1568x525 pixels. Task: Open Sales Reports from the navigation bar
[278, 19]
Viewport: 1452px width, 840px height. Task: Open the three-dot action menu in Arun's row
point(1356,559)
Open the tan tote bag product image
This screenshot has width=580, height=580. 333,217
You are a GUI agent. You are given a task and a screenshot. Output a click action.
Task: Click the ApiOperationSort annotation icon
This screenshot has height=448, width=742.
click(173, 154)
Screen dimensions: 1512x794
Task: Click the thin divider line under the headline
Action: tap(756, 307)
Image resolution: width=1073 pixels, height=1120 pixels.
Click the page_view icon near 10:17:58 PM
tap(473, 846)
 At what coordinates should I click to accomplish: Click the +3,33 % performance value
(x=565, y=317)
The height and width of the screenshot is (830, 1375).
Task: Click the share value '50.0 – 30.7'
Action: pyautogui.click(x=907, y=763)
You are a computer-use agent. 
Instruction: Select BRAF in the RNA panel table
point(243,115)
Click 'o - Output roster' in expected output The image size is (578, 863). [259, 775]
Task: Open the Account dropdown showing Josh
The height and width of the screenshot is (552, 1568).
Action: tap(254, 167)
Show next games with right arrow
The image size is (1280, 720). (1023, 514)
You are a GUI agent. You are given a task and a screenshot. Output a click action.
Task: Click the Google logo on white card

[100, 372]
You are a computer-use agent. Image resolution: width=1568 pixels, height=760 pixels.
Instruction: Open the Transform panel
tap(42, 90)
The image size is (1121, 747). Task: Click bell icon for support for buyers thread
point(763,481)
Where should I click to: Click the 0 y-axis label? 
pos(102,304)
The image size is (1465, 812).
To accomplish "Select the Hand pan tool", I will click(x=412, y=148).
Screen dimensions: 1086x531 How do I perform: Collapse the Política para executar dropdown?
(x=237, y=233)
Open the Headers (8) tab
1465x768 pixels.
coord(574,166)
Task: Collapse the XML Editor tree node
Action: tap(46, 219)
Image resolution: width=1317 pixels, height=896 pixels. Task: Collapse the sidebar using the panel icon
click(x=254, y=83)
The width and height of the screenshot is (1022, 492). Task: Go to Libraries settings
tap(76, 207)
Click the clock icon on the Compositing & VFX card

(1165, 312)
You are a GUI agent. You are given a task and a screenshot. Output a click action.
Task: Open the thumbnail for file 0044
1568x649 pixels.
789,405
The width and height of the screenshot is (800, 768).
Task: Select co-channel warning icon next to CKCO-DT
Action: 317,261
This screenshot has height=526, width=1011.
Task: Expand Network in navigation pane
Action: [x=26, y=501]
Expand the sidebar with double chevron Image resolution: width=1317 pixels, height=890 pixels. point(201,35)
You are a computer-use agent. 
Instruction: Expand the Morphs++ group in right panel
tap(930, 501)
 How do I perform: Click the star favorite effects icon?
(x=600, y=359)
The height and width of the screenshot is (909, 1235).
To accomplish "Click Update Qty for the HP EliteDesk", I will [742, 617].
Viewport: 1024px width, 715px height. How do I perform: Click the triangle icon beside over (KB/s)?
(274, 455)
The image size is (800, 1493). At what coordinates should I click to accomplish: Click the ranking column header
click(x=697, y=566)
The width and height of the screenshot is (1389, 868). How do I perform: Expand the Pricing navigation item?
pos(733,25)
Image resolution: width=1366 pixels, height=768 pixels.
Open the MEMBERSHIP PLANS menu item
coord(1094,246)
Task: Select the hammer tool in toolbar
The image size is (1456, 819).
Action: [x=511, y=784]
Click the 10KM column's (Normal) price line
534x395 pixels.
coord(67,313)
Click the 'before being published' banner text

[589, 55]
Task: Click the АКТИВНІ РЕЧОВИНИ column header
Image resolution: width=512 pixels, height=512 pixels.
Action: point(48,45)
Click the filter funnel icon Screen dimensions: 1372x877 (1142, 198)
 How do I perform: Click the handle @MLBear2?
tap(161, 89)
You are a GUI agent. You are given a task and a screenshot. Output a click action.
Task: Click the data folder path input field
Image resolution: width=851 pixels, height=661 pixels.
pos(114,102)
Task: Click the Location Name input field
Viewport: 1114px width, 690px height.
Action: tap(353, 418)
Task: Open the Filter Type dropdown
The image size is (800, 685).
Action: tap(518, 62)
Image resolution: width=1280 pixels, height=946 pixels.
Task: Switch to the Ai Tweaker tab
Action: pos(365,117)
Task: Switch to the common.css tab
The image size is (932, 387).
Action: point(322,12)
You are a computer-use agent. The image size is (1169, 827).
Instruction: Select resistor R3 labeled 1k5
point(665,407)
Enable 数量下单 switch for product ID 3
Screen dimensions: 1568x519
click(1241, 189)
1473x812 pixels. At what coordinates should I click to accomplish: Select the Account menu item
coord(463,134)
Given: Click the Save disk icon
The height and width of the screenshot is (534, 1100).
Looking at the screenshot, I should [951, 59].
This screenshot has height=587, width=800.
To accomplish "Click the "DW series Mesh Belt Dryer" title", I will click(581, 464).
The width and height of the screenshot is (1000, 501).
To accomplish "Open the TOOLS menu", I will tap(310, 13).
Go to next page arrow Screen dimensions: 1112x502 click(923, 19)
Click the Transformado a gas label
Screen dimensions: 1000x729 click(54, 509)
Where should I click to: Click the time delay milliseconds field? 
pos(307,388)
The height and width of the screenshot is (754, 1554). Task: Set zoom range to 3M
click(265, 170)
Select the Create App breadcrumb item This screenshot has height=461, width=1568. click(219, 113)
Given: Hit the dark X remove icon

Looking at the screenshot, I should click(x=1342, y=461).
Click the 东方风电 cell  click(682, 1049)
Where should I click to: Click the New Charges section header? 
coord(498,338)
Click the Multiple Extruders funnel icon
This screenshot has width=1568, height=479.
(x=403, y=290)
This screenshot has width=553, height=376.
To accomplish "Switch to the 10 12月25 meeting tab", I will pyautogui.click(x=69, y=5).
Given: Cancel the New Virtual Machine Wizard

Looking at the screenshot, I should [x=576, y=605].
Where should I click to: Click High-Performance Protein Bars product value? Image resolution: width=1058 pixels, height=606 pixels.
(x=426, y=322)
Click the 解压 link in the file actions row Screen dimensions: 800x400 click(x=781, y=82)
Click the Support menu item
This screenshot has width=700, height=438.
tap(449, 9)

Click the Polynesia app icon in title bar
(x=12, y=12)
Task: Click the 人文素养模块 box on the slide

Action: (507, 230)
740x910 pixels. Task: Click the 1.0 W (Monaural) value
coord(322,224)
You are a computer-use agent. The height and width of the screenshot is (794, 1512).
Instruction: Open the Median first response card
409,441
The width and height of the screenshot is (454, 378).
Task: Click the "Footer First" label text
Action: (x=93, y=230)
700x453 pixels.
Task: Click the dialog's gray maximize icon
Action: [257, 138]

■ ■ ■

◆ TASK DETAILS
From the material above, gather all lines that include the string "computer" and copy them.

◆ ANSWER SPACE
You are a computer-use agent. 
You are a computer-use agent. Image resolution: width=1568 pixels, height=760 pixels.
You are a computer-use agent. 
You are a computer-use agent. The image size is (1169, 827).
You are a computer-use agent. The height and width of the screenshot is (794, 1512).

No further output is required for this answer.